> **ACTION ITEM**
Pull every line holding the word "screenshot" from the data below and copy it.

> **TASK DATA**
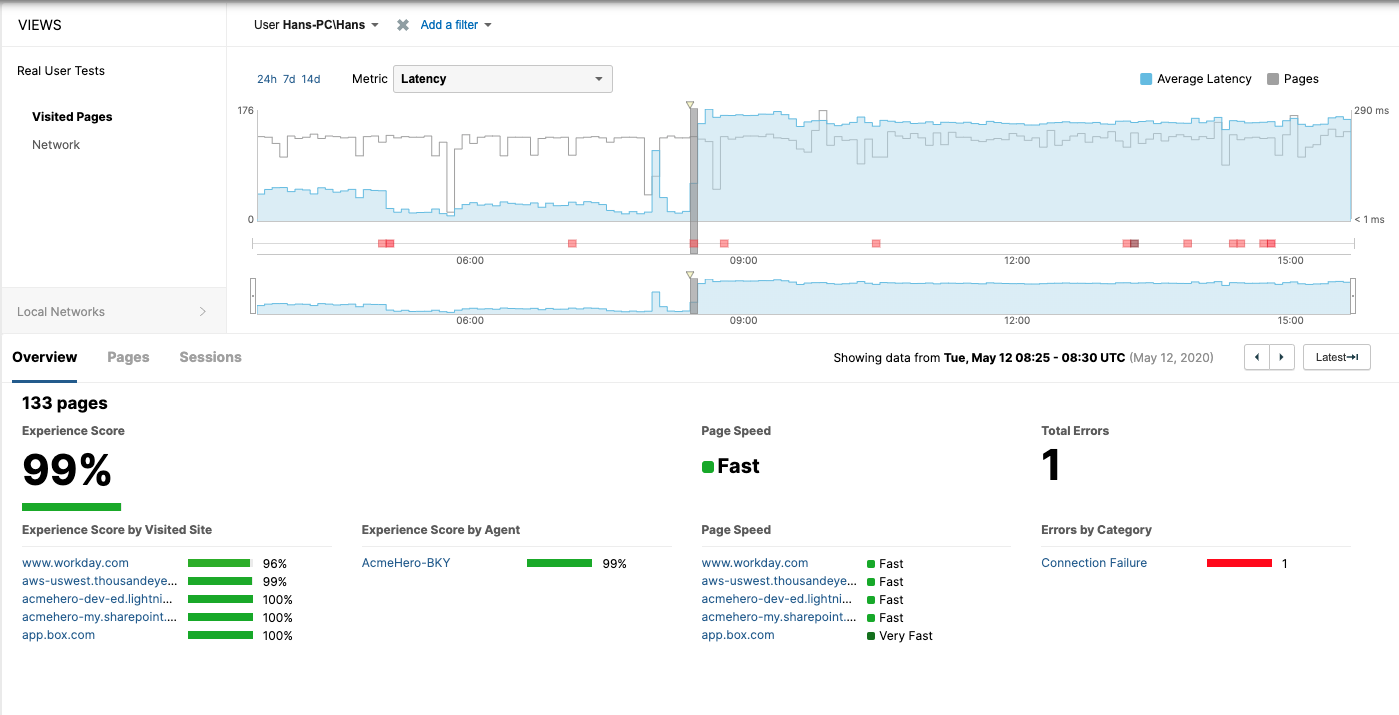Viewport: 1399px width, 715px height.
Task: Open the User Hans-PC\Hans dropdown
Action: (x=316, y=25)
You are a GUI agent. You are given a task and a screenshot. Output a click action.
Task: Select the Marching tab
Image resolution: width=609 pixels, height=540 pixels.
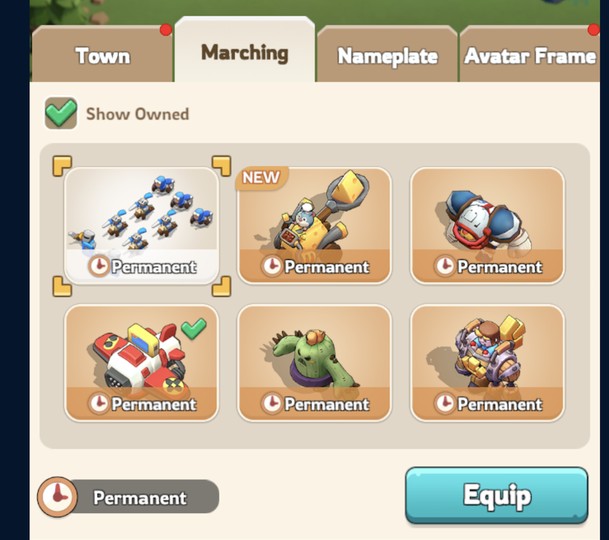pyautogui.click(x=245, y=50)
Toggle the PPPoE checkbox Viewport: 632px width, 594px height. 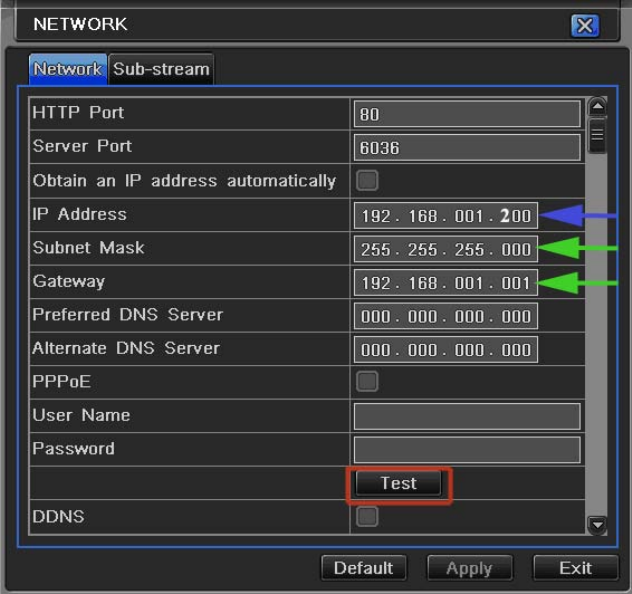tap(368, 381)
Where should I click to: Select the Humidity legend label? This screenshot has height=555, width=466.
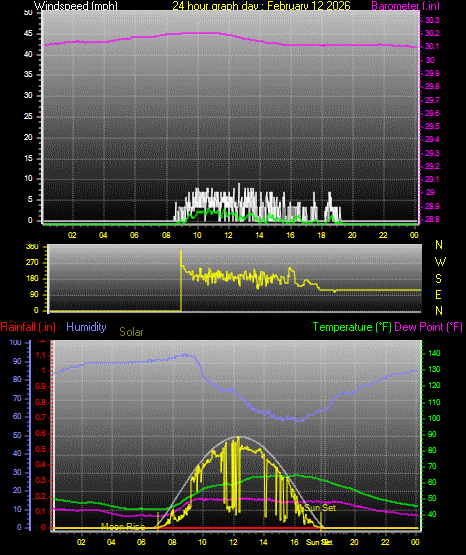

> **TASK OUTPUT**
You are a GUI agent. You are given a task and a screenshot. Output a click action.
Where should I click to: Select the Humidity legend label? This screenshot has height=555, width=466.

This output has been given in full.